小池批判が希望の党の低迷につながっているのは確か。事前の情勢調査で比較的強いと言われていた同党の公認候補陣営(福岡)では、旧来の支援者から「なんで希望の党なんだ。小池は改憲派じゃないか。安保法制はどうなった。政策だってメチャクチャじゃないか」と激しく詰め寄られたという話も――。こうしたケースが後を絶たず、陣営では「伸び悩みの原因は小池さんの不人気」と分析している。
■安倍政治に「NO」を突きつけるためには……
そもそも、国民の半数以上が安倍政権の強引な政治手法に反対。そのうち、民進党のコアな支持者は憲法改正に慎重で、安保法にも反対だった。野党再編に期待が寄せられていたのも事実だろう。しかし、反安倍政治の受け皿となるべき小池新党は、排除の論理でリベラルを排除。自ら中核的な支持者を遠ざけた。政策抜きの「安倍VS小池」となった今回の総選挙で改憲に異を唱えるには、立憲民主党か共産党の候補に一票を投じるしかない状況だ。
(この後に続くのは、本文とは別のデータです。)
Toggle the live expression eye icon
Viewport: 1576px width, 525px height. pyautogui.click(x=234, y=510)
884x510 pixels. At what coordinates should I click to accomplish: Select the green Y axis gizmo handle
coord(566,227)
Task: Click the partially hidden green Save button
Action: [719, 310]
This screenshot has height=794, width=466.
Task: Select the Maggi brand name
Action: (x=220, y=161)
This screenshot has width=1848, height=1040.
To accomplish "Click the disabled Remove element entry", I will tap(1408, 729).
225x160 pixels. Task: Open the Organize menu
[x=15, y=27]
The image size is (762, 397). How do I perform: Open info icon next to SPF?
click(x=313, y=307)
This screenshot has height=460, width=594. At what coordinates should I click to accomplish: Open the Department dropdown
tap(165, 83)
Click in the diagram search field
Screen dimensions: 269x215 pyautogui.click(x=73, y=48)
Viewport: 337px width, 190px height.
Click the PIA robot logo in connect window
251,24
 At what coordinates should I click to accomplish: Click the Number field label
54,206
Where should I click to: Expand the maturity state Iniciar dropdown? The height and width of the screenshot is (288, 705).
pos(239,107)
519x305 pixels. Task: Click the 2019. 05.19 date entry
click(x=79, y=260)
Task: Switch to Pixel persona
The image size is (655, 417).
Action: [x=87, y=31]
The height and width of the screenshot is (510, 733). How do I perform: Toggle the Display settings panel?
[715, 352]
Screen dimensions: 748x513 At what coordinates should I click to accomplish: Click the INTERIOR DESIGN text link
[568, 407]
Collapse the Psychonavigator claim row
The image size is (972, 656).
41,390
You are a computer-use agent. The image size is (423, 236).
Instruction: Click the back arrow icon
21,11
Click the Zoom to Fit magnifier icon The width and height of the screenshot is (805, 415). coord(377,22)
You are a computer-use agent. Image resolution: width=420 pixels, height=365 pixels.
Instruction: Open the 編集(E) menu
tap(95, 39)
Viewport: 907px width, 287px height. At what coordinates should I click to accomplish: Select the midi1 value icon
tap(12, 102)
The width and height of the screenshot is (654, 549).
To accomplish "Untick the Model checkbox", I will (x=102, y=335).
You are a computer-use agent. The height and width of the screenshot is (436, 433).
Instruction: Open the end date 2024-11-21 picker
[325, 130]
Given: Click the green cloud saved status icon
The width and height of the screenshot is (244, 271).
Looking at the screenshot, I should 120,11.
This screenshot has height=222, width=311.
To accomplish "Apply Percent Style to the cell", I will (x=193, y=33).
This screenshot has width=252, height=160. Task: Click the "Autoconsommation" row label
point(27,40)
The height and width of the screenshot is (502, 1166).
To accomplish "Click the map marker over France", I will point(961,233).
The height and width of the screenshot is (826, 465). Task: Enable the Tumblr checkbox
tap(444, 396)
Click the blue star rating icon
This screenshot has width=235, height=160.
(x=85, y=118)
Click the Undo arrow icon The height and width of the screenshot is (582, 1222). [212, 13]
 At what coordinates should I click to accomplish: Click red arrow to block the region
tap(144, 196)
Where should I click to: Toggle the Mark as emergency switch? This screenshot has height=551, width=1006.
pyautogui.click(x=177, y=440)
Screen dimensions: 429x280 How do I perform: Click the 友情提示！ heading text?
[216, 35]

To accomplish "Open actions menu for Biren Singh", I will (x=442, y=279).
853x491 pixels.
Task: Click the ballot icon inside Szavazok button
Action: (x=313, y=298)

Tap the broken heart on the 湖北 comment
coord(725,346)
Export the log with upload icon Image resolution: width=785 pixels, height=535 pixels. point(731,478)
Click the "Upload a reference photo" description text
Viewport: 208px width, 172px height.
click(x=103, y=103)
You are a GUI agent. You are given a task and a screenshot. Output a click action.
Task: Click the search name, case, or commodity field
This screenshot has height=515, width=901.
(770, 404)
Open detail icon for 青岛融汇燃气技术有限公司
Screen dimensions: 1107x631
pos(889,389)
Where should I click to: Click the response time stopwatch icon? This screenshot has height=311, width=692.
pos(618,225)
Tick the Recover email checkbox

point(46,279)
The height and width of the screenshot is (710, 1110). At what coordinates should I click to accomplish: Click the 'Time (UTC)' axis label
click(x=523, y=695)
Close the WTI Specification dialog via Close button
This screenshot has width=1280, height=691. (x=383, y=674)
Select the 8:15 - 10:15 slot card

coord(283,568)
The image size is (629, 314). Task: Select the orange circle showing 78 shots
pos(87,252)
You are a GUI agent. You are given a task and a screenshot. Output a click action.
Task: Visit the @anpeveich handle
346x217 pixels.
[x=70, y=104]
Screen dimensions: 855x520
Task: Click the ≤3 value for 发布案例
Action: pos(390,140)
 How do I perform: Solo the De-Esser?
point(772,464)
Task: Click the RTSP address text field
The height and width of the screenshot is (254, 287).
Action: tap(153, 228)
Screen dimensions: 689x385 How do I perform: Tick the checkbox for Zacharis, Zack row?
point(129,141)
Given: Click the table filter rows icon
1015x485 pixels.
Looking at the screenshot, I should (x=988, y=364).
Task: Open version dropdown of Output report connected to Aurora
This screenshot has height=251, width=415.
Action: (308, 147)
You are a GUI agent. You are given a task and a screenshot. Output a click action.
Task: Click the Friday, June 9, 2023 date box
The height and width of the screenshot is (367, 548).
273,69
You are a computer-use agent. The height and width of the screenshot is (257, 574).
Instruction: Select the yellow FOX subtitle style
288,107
政治家はブレたら終わりである。民進を離党して踏み絵を踏んだ議員たちは、憲法や安保法という肝心要の部分で180度ブレた。これほど大規模に無節操な政治判断が行われた例は、憲政史上あるまい。情勢調査で自民党を選んだ有権者の半数以上が挙げているのが「他の政党よりまし」という理由。安倍は確かにブレてはいない。だが、その目指すところは改憲、そして「戦争のできる国」である。安倍政権に「NO」を突きつけるには、やはり野党を勝たせるしかない。選挙戦は始まったばかり。今度は有権者が、希望の党の候補者たちに「憲法を守る」「安保法を撤廃する」「小池と決別する」という踏み絵を提示すればいい。どうせ節操などない方々。もう一度ブレてもらうしかない。